Exercise task: Rewrite everything from the line containing "The width and height of the screenshot is (611, 488)." down to the end of the records as a JSON list of strings, one string per line, leaving out blank lines.

## START The input

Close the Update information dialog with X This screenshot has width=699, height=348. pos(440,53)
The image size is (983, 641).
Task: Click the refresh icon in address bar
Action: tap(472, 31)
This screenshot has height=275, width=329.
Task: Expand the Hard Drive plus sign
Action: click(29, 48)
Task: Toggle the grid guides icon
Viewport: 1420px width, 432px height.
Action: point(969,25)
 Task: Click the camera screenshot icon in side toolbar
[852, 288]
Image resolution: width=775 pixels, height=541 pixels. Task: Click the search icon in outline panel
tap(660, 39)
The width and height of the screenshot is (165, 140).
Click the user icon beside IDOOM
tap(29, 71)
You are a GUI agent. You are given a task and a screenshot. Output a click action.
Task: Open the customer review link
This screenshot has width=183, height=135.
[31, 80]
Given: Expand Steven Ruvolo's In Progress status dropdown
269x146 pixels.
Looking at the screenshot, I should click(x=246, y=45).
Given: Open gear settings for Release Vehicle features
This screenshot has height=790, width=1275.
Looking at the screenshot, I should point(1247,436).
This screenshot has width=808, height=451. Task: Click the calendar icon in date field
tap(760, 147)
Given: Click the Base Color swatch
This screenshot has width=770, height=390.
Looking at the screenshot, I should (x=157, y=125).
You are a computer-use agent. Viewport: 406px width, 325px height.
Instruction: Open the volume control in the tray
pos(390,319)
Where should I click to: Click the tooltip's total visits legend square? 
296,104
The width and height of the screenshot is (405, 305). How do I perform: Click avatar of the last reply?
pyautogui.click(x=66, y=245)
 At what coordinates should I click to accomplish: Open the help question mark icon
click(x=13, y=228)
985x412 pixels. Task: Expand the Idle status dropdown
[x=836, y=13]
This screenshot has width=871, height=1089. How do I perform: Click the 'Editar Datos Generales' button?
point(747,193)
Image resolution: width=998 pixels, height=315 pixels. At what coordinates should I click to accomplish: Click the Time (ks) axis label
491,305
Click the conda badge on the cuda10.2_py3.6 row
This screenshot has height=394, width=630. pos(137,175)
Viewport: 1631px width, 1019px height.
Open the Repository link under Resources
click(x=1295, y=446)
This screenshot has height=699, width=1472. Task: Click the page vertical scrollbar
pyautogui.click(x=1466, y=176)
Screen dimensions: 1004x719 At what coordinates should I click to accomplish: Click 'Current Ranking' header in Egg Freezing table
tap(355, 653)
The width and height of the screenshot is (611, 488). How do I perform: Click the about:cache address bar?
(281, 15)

## END The input

Expected output:
[
  "The width and height of the screenshot is (611, 488). How do I perform: Click the about:cache address bar?",
  "(281, 15)"
]